(Data begins)
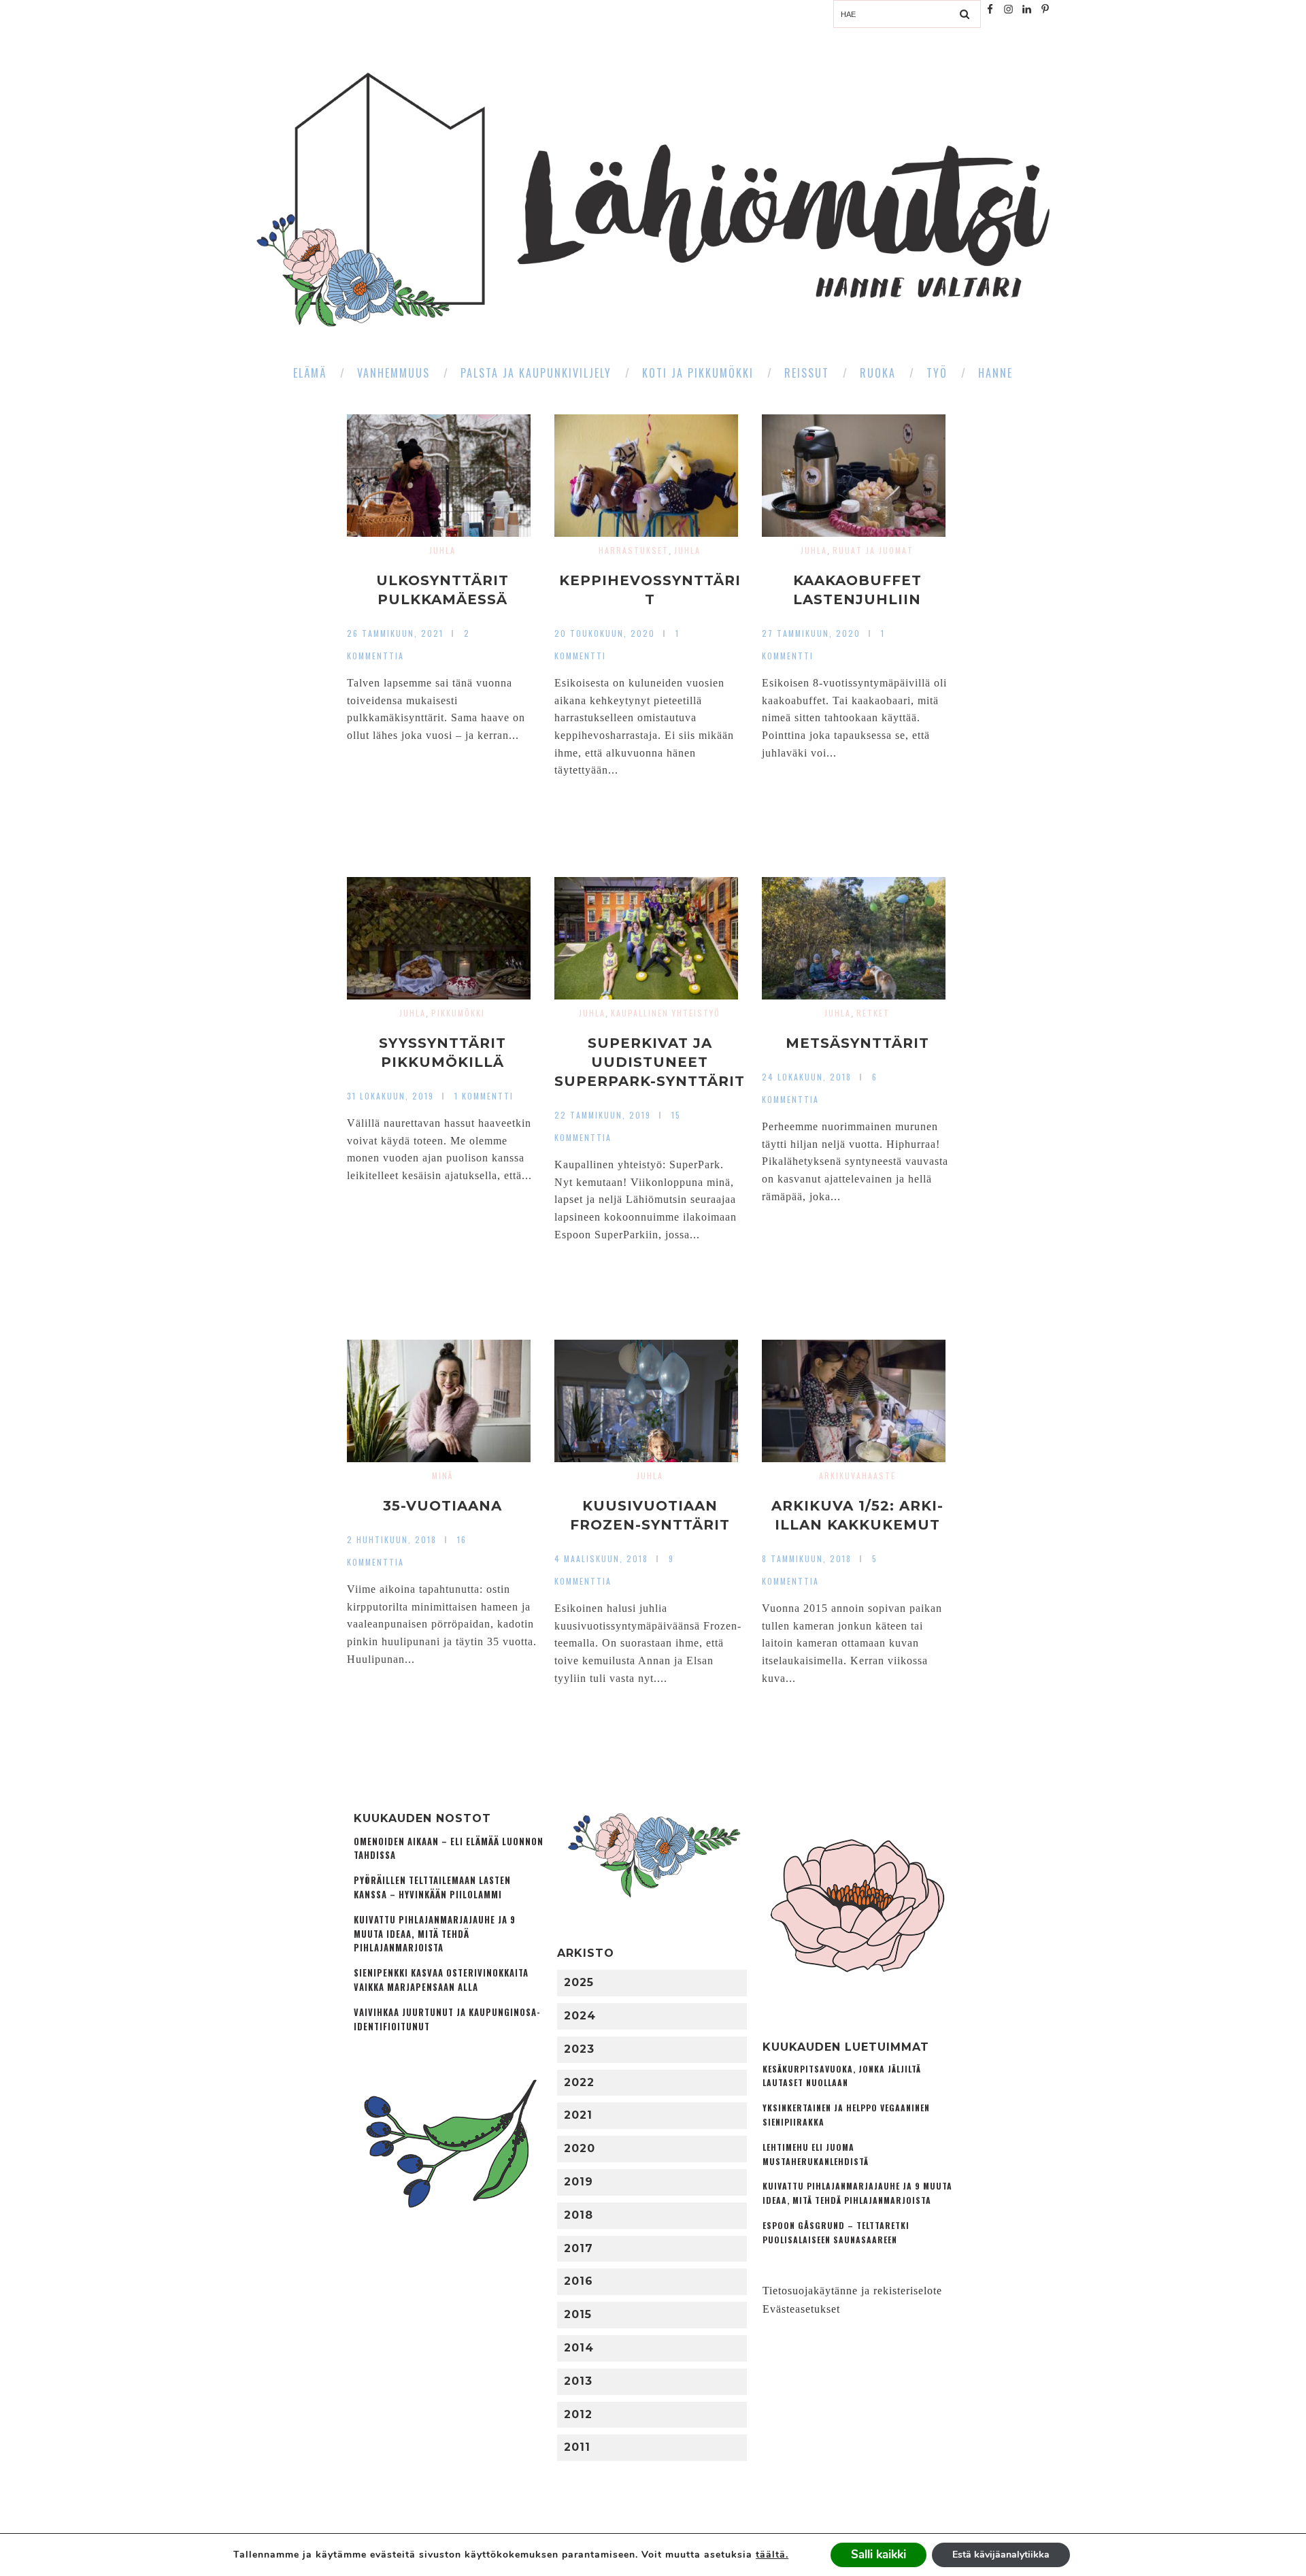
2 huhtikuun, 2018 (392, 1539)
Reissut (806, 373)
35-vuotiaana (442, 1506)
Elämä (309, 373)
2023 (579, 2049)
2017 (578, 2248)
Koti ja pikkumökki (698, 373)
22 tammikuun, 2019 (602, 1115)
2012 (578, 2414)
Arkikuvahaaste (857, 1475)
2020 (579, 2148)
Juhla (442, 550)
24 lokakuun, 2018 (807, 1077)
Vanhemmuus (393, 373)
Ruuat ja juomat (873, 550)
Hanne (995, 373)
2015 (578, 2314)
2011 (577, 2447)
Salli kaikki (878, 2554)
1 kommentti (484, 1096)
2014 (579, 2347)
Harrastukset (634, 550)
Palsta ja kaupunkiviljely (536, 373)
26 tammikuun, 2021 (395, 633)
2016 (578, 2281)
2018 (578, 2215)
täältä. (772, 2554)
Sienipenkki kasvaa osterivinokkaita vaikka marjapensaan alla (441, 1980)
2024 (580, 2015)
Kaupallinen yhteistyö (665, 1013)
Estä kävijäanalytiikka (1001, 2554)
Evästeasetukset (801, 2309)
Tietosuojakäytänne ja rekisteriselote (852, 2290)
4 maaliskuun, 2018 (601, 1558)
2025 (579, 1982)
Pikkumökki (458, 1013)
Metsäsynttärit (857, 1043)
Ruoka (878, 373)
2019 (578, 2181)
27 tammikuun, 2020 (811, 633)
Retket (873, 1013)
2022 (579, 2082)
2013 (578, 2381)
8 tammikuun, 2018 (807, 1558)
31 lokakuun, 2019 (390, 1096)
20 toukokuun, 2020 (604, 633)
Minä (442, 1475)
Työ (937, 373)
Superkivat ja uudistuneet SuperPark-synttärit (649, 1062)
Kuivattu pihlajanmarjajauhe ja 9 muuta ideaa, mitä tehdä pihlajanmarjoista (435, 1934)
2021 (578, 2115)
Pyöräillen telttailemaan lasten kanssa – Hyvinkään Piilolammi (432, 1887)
(Data ends)
Take the lines above from the one containing "2015 (578, 2314)" to the one containing "Superkivat ja uudistuneet" and retype them exactly, both ends included, with nothing added.

2015 (578, 2314)
2011 (577, 2447)
Salli kaikki (878, 2554)
1 kommentti (484, 1096)
2014 (579, 2347)
Harrastukset (634, 550)
Palsta ja kaupunkiviljely (536, 373)
26 tammikuun, 2021 (395, 633)
2016 (578, 2281)
2018 (578, 2215)
täältä. (772, 2554)
Sienipenkki kasvaa osterivinokkaita vaikka marjapensaan alla (441, 1980)
2024 (580, 2015)
Kaupallinen yhteistyö (665, 1013)
Estä kävijäanalytiikka (1001, 2554)
Evästeasetukset (801, 2309)
Tietosuojakäytänne ja rekisteriselote (852, 2290)
4 maaliskuun, 2018 (601, 1558)
2025 (579, 1982)
Pikkumökki (458, 1013)
Metsäsynttärit (857, 1043)
Ruoka (878, 373)
2019 (578, 2181)
27 tammikuun, 2020 (811, 633)
Retket (873, 1013)
2022 (579, 2082)
2013 (578, 2381)
8 tammikuun, 2018 (807, 1558)
31 lokakuun, 2019 (390, 1096)
20 toukokuun, 2020 (604, 633)
Minä (442, 1475)
Työ (937, 373)
Superkivat ja uudistuneet SuperPark-synttärit (649, 1062)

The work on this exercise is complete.